▸ **Tasks and exercises**
**a)** Reproduce the passage of the insurance forum thread starting with "I'm lead to" and going on through "(Apr 22, 2008)".
**b)** In the insurance forum thread, who did the other driver say would pay for the damage?
**c)** Write the next part of the insurance forum thread, picking up where it stops.

▸ **Text shown**
• • •

# Insurance question



## IP Support (Jan 31, 2011)

Dunno where else to ask this so here goes.

Drivers door damaged in my office car park that is not accessible to the general public (i.e. it's locked and access is controlled by a PIN code and/or remote device) by Chelsea tractor driving twerp. Located the driver and she refused to provide insurance details, she said her husband will pay as they don't want to lose NCB. Got her mobile number and I agree. Of course they are now ignoring me. The question is if I report this to my insurance company even with the attached pics what is the likelihood of winning? Even if I do win I'm fairly sure that NCB is classified as "no claim bonus" and not "no blame bonus" so my premium will increase next year?

I'm lead to believe that because they will have to locate the insurer to make the claim that's classified as having to do some work so I'll be penalised on the next renewal and if I go somewhere else I will have lost my NCB. Has anyone else had the same situation and how did it pan out at renewal?

First pic is my door all the rest are her car. As you can see it's as plain as the nose on your face.


----------



## GTR Cook (Apr 22, 2008)

Try the insurance section below.


----------



## IP Support (Jan 31, 2011)

Doh! Moderator types, please can you move this?


----------



## tonigmr2 (Sep 12, 2002)

• • •

▸ **Information supplied**
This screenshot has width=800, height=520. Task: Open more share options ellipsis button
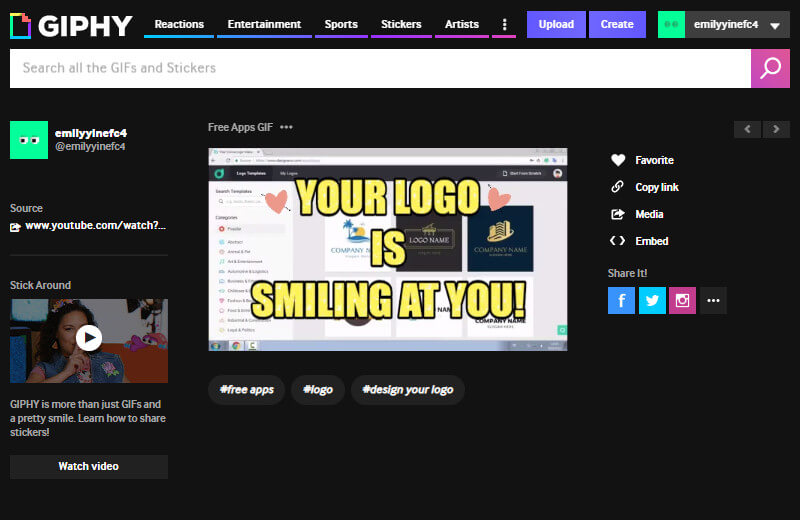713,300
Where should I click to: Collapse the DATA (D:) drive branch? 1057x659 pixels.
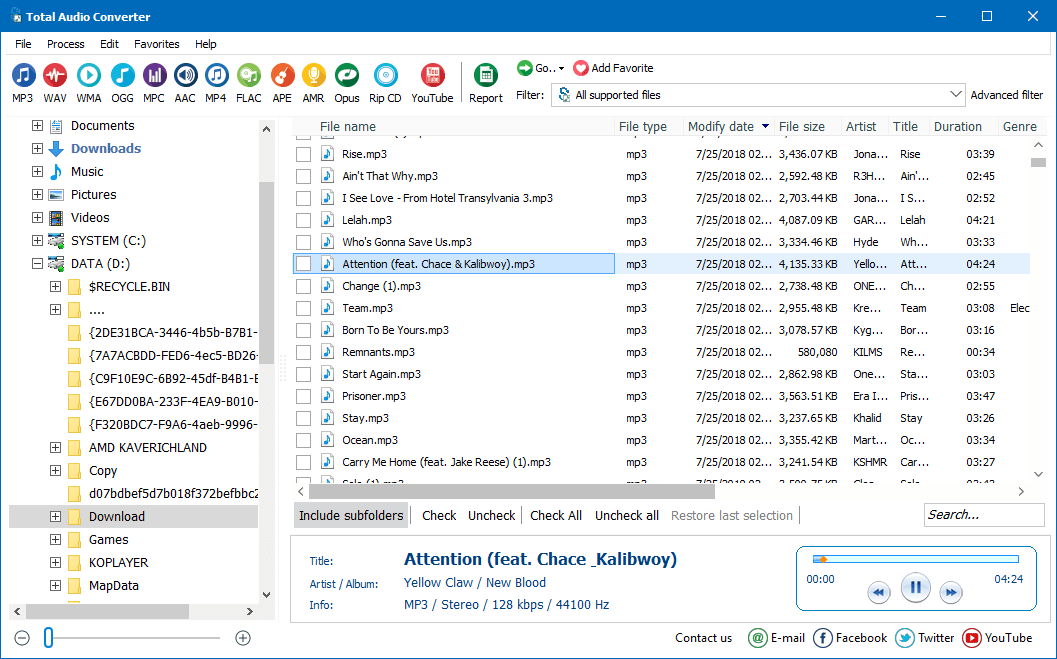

• • •

▸ **Task answers**
**a)**
I'm lead to believe that because they will have to locate the insurer to make the claim that's classified as having to do some work so I'll be penalised on the next renewal and if I go somewhere else I will have lost my NCB. Has anyone else had the same situation and how did it pan out at renewal?

First pic is my door all the rest are her car. As you can see it's as plain as the nose on your face.


----------



## GTR Cook (Apr 22, 2008)

**b)** She said her husband would pay, because they didn't want to lose their NCB.

**c)**
Personally I would put it in writing that they admitted liability to you and said they would pay, but since they have not fulfilled that arrangement you will be referring it to your insurance company. If it cost me a few more quid I wouldn't care, principle of the thing!


----------



## gtr_vspec (Nov 12, 2009)

Whilst incredibly annoying, I would just get it fixed out of my own pocket and then absolutely bombard them with texts and phone calls to the point where they take their own lives.


----------



## gtr_vspec (Nov 12, 2009)

(The reason being that the entire insurance industry is a massive legalised/legitimised con, and often even phoning them to tell them you're thinking about making a claim raises your premium - don't be fooled by your no claim bonus... If you have 5 years no claims bonus, and off road a dog jumps up at your car on private land, scratching it, and you call your insurance company just for some advice asking what your options are, and decide not to claim.... your premium goes up.

You keep your NCB, but it goes down as a "loss" and ups your premium.
...And the above actually happened to a good friend of mine, no joke).

In addition - you are supposed to notify your insurance company within a certain time of the "incident" occurring. They could use that against you as well.


----------



## IP Support (Jan 31, 2011)

gtr_vspec said:


> Whilst incredibly annoying, I would just get it fixed out of my own pocket and then absolutely bombard them with texts and phone calls to the point where they take their own lives.


:chuckle:


----------



## IP Support (Jan 31, 2011)

gtr_vspec You're right, I'm just going to pay for the fix myself.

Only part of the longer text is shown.